> [Items]:

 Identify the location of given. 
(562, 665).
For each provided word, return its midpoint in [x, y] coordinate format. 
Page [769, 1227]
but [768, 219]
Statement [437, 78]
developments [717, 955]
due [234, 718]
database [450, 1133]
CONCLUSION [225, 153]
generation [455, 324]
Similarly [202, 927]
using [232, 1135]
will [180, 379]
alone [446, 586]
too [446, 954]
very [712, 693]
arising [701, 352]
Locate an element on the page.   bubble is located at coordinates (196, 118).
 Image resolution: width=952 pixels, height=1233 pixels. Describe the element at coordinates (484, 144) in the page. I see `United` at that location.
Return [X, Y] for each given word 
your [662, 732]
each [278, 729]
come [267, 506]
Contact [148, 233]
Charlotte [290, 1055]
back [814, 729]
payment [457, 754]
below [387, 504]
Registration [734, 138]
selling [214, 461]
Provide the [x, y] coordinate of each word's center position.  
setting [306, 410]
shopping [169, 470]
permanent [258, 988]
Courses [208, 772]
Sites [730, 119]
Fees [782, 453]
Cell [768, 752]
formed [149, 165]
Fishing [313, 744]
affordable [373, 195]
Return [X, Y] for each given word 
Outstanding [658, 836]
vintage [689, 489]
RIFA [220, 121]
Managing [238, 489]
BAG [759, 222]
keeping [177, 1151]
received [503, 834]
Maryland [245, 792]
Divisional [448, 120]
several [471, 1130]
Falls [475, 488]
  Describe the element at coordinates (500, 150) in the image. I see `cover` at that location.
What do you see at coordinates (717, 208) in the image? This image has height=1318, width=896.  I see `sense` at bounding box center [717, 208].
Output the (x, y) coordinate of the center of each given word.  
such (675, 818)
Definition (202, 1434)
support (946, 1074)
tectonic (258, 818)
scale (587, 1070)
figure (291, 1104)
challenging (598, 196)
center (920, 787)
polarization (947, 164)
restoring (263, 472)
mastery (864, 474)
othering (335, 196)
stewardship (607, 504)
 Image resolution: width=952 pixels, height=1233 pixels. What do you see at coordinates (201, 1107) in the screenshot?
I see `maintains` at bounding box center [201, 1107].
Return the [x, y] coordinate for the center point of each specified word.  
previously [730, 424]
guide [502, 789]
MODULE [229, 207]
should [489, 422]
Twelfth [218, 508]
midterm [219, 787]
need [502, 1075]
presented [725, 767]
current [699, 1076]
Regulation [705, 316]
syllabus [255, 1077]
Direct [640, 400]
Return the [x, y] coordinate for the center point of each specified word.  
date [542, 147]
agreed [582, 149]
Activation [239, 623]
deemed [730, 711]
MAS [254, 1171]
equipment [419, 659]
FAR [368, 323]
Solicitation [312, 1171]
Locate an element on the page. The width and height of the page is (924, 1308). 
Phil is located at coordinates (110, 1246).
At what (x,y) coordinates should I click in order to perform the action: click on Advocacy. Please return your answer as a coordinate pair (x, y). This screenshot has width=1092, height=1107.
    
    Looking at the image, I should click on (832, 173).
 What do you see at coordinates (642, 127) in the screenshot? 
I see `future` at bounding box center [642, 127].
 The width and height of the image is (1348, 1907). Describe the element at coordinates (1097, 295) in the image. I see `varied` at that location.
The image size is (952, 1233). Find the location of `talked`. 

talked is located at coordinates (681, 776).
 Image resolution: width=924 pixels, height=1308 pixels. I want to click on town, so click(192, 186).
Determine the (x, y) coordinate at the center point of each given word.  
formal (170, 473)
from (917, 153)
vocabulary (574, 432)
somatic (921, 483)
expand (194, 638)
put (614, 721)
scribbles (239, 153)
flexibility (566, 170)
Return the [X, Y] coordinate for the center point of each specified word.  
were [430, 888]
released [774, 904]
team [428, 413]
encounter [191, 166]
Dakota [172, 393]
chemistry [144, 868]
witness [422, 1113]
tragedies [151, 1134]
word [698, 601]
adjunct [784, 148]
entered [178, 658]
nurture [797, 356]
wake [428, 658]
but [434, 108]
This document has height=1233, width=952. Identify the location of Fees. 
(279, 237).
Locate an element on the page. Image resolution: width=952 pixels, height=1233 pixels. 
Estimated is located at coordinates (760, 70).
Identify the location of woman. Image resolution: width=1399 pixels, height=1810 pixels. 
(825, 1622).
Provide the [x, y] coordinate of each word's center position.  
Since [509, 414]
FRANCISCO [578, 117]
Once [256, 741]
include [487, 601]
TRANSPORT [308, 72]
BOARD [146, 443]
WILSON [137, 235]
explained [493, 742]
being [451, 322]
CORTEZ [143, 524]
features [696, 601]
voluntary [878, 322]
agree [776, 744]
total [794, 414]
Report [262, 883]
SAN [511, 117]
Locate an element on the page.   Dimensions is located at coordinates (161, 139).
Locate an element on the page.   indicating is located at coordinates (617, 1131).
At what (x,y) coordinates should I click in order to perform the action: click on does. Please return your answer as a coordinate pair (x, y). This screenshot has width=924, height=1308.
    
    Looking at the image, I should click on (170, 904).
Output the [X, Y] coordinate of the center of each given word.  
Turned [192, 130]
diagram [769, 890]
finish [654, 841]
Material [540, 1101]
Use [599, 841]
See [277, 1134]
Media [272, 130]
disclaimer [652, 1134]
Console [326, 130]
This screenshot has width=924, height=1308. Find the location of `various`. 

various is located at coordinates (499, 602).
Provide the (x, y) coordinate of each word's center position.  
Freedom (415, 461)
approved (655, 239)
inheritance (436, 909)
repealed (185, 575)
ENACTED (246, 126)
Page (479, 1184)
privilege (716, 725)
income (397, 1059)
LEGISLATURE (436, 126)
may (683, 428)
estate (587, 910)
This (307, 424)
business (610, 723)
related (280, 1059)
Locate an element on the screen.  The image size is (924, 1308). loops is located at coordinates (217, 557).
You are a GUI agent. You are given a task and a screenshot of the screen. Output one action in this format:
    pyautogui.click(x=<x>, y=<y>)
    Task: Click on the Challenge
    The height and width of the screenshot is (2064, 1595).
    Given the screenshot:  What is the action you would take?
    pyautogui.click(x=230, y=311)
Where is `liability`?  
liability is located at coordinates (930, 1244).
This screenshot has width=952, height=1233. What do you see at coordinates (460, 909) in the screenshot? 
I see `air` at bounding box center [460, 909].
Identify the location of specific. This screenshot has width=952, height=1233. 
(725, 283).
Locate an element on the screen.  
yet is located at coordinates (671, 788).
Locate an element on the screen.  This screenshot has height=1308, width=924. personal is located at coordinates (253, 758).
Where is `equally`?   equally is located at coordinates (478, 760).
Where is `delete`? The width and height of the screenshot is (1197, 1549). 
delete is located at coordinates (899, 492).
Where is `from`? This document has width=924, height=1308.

> [Short task]:
Put the lines into a numbered list, skipping blank ones. Begin with the first line and stop after the line containing "using [232, 1135]".

> [In response]:
1.  Identify the location of given. 
2. (562, 665).
3. For each provided word, return its midpoint in [x, y] coordinate format. 
4. Page [769, 1227]
5. but [768, 219]
6. Statement [437, 78]
7. developments [717, 955]
8. due [234, 718]
9. database [450, 1133]
10. CONCLUSION [225, 153]
11. generation [455, 324]
12. Similarly [202, 927]
13. using [232, 1135]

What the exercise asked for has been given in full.